# Thinkfree.com



## Timotheos (May 30, 2007)

I accidently stumbled accross thinkfree.com. 'the best online office on earth'

Havnt heard anything about this before and it looks pretty cool. Anyone use this or have any opionions on it?


----------



## fryke (May 30, 2007)

It was hip a couple of years ago. Haven't heard from it recently.


----------



## PGTips (Jun 3, 2007)

I've used it before when it was a standalone package. This was ThinkFree v2 back in 2003/4. It is a very basic office suite.
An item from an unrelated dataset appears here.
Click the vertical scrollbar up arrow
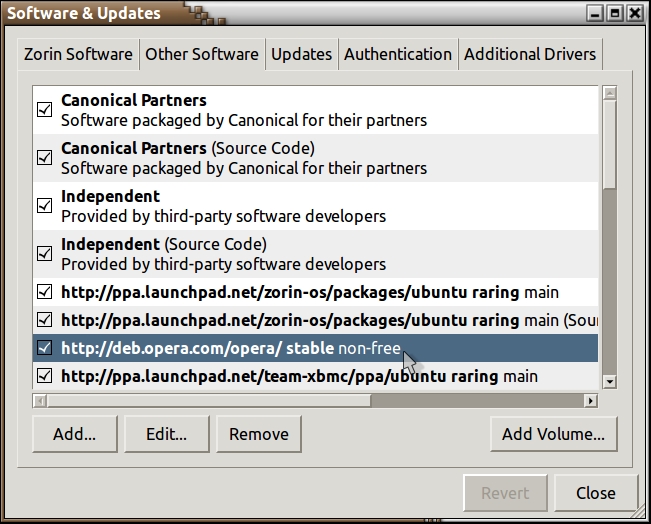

Given the performance and feature set, you'd be better off with something free like NeoOffice, or Google Office if you really need an online office suite.


----------



## chevy (Jun 3, 2007)

Apparently ThinkFree let you keep you presentations on your iPod and use the iPod to project the presentations. Interesting for heavy travelers like me.


----------



## Timotheos (Jun 3, 2007)

chevy said:


> Apparently ThinkFree let you keep you presentations on your iPod and use the iPod to project the presentations. Interesting for heavy travelers like me.



...And really good for lecturures. Instead of having to lug around your laptop (not that macbooks/pros are that hard to carry anyway) you could just have your little nano. Would be pretty cool.


----------